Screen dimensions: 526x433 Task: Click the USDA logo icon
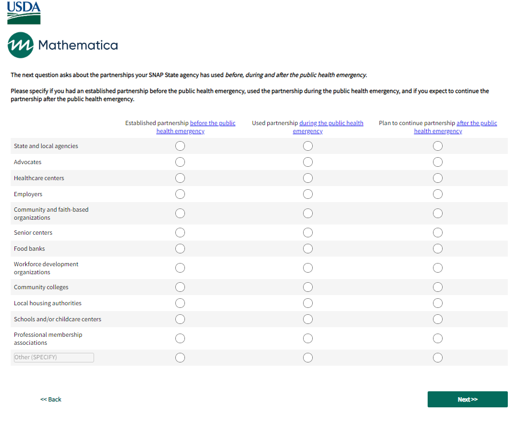click(24, 13)
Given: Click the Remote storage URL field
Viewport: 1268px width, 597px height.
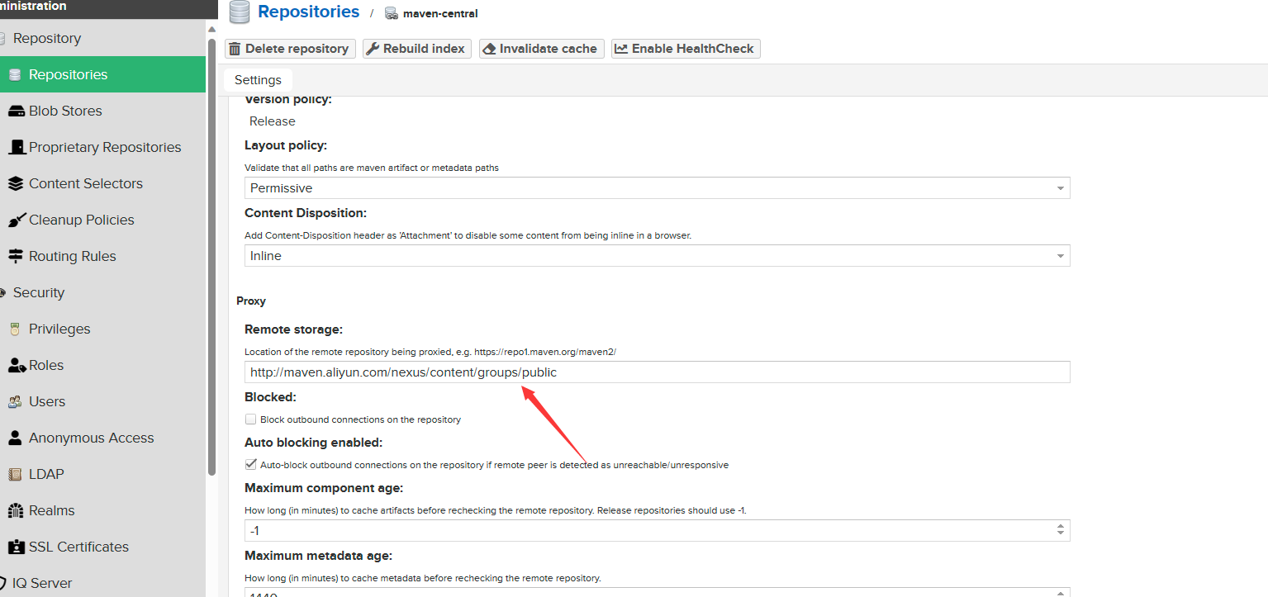Looking at the screenshot, I should pyautogui.click(x=657, y=372).
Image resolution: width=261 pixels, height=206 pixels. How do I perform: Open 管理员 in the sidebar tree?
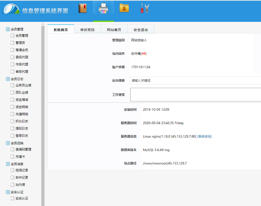[20, 43]
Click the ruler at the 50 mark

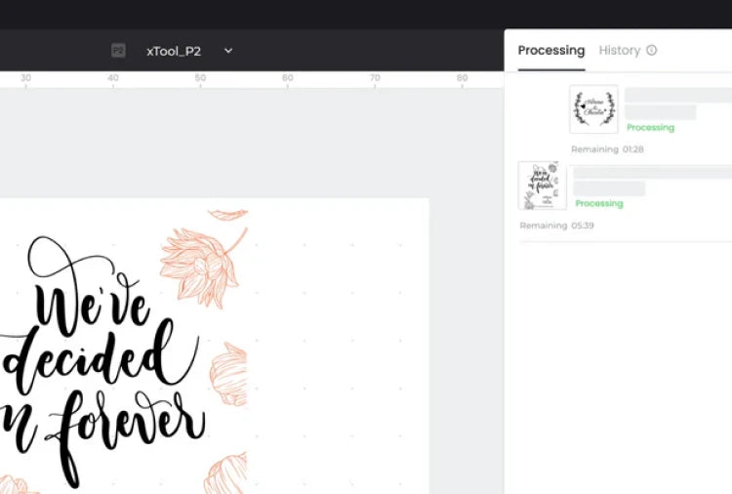(200, 78)
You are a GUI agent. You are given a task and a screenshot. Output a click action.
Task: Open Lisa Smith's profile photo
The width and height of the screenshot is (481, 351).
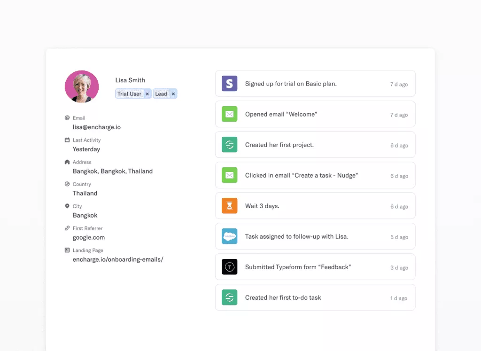82,87
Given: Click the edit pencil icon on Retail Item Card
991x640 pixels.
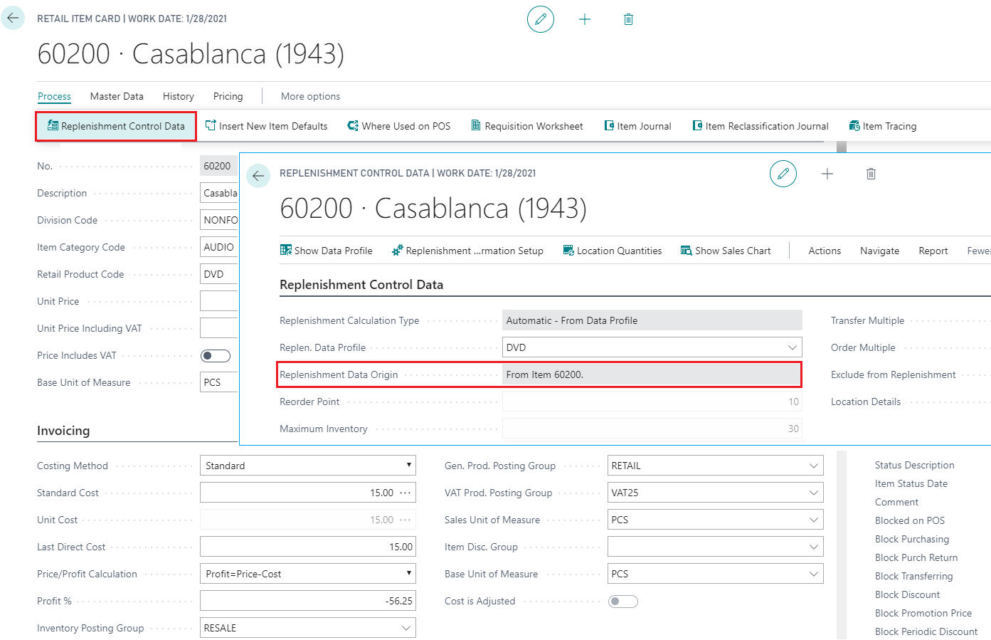Looking at the screenshot, I should click(541, 19).
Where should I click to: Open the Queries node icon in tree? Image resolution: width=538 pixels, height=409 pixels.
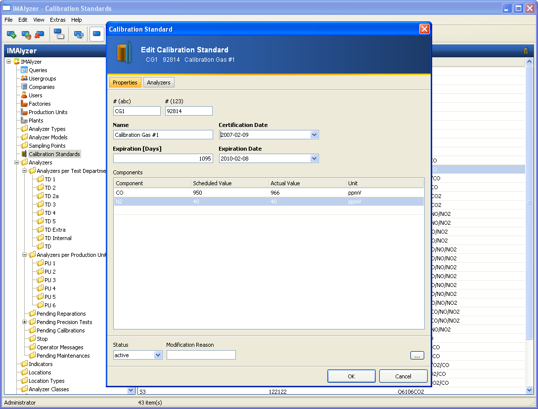24,70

- **ABOUT THIS TASK**
Exact text is required for the lines from the one with "Given: Click the edit" through the last line of the entries, both included. Omit pictures.

- **OUTPUT FOR THIS TASK**
Given: Click the edit pencil icon on Retail Item Card
991x640 pixels.
Looking at the screenshot, I should click(541, 19).
Where should I click to: Open the Queries node icon in tree? Image resolution: width=538 pixels, height=409 pixels.
24,70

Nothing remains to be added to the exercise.